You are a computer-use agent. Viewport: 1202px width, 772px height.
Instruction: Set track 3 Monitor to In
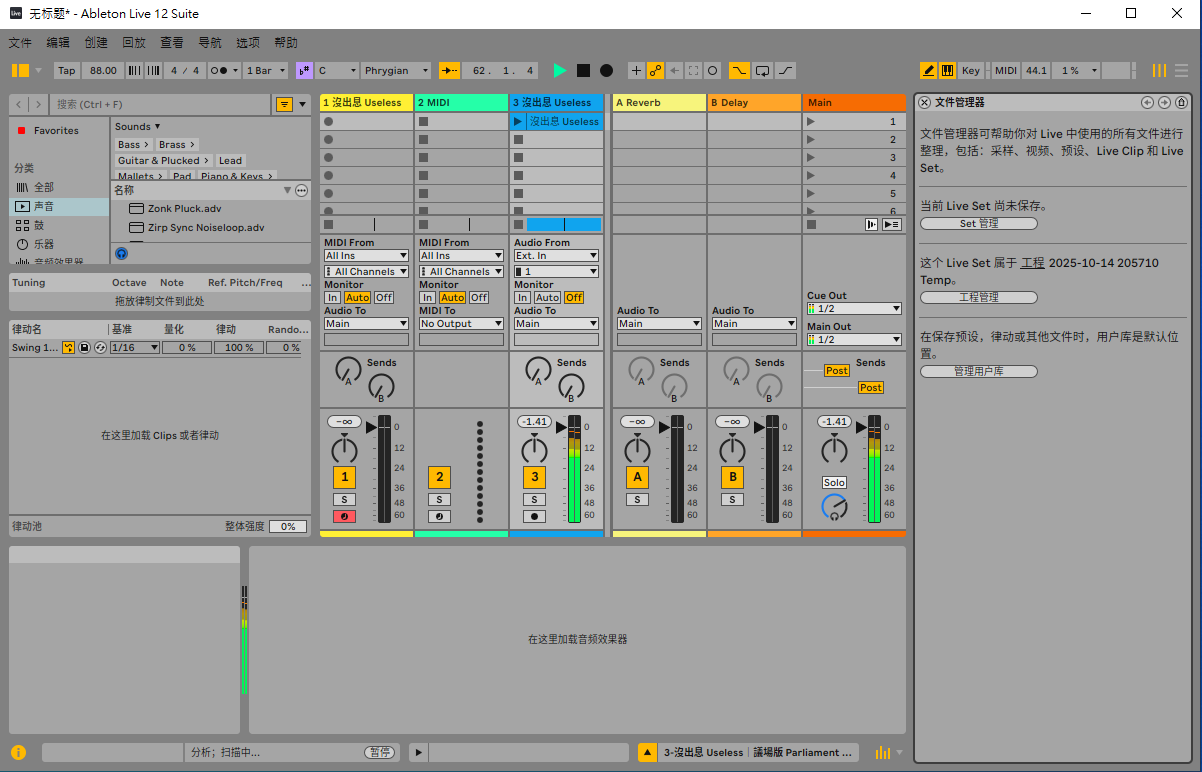[x=523, y=297]
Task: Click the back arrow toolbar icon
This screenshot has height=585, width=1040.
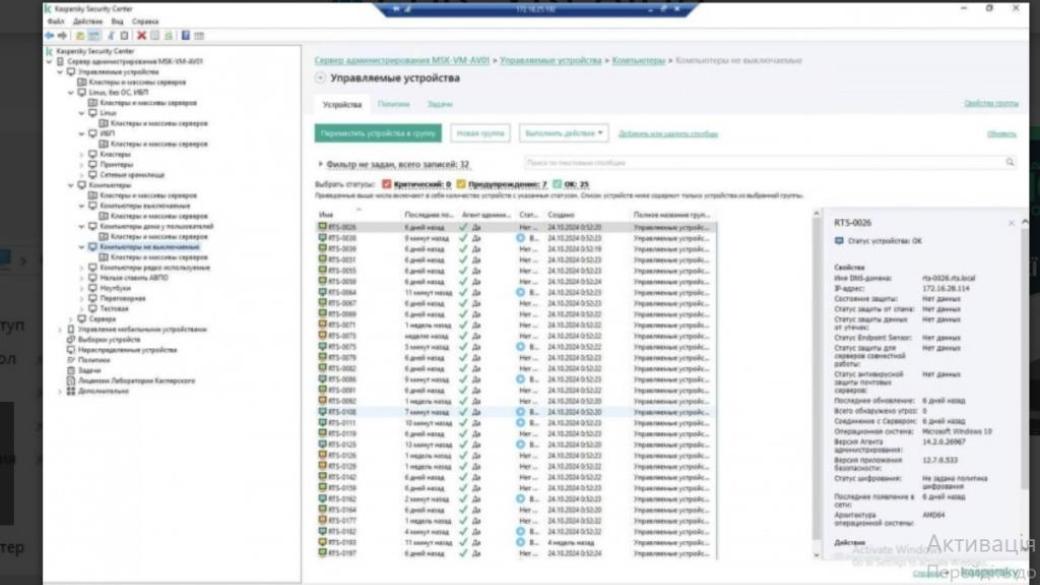Action: 49,35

Task to carry out:
The expected output is an exact copy of the lines from the one holding "Task: Click the back arrow toolbar icon" through the last line of the listing above, with the pictures omitted.

Written answer:
Task: Click the back arrow toolbar icon
This screenshot has height=585, width=1040.
Action: 49,35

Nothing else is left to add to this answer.